Monitoring, Treatment Resistance, and Treatment Failure in CML: Breaking Barriers to Improved Outcomes
Jorge Eduardo Cortes, MD(1). John M. Goldman, DM, FRCP, FRCPath, FMedSci(2), and Timothy P. Hughes, MD, MBBS(3); Faculty Perspectives by Patricia S. Ault, RN, FNP(1), and Mary Beth Rios, CCRP, RN(1)
From (1)The University of Texas MD Anderson Cancer Center, Houston, Texas; (2)Imperial College, London, United Kingdom; and (3)Centre for Cancer Biology, Adelaide, Australia
Dr. Jorge Cortes has received consultant fees as well as grant support related to research activities from ARIAD Pharmaceuticals, Inc., Bristol-Myers Squibb, ChemGenex Pharmaceuticals Ltd, Novartis AG, and Pfizer Inc. Dr. John Goldman has received honoraria related to speakers’ bureau activities from Amgen Inc., ARIAD Pharmaceuticals, Inc., Bristol-Myers Squibb, and Novartis AG. Dr. Timothy Hughes has received honoraria related to formal advisory activities and speakers’ bureau activities from ARIAD Pharmaceuticals, Inc., Bristol-Myers Squibb, and Novartis AG. Patricia Ault has received honoraria related to speakers’ bureau activities from Bristol-Myers Squibb and Otsuka Pharmaceutical Co., Ltd. Mary Beth Rios has disclosed no relevant financial relationships; she has disclosed her spouse/life partner has received honoraria related to speakers’ bureau activities from Prime Oncology.

- WHAT THE TASK ASKS: List every company that the CML monitoring text says paid Dr. Jorge Cortes consultant fees or grant support. The records have nothing to do with the CML monitoring text.

- EXTRACTED INFORMATION:
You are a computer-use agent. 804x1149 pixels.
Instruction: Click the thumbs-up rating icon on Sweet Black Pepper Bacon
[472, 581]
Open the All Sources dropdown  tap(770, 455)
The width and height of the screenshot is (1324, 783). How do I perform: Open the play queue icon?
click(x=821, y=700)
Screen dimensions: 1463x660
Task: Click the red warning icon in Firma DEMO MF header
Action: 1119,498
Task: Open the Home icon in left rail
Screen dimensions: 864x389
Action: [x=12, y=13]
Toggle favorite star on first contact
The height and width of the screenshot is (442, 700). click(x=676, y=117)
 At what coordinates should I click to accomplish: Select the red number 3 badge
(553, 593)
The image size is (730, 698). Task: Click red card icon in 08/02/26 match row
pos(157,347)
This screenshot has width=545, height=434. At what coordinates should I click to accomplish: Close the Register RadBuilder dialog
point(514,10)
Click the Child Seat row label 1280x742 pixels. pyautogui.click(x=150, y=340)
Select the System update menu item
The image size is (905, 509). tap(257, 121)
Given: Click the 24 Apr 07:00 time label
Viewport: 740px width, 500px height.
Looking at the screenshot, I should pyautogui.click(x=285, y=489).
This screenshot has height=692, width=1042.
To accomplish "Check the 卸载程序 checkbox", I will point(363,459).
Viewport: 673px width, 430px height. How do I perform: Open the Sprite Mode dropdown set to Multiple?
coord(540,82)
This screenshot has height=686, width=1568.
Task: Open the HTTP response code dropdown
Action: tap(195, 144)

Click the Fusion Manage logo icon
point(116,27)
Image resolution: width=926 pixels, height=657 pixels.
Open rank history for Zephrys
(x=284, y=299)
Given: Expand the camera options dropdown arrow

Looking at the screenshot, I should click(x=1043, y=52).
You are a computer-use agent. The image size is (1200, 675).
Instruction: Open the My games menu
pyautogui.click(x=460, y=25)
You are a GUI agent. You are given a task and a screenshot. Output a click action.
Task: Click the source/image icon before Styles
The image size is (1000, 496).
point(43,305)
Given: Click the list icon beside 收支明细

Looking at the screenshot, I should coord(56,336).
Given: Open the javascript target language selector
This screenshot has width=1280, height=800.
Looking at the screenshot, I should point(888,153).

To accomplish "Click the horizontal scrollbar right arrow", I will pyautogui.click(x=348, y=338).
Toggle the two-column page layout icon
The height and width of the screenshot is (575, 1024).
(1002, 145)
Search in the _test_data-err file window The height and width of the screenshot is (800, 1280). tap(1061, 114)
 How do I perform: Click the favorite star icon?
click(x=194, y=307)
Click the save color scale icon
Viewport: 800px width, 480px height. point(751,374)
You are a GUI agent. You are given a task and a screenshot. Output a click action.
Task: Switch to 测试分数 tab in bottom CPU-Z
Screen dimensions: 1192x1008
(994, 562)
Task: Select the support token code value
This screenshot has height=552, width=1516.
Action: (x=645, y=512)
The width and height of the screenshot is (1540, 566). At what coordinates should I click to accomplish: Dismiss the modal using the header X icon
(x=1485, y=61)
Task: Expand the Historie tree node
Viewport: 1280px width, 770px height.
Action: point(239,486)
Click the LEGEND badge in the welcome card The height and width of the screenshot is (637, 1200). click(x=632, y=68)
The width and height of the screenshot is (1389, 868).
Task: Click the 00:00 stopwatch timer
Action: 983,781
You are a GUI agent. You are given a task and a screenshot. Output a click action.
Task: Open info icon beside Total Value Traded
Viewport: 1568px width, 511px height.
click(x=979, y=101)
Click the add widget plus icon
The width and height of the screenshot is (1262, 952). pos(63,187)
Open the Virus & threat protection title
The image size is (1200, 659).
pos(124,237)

- SOLUTION FOR THIS EXERCISE:
ARIAD Pharmaceuticals, Inc.
Bristol-Myers Squibb
ChemGenex Pharmaceuticals Ltd
Novartis AG
Pfizer Inc.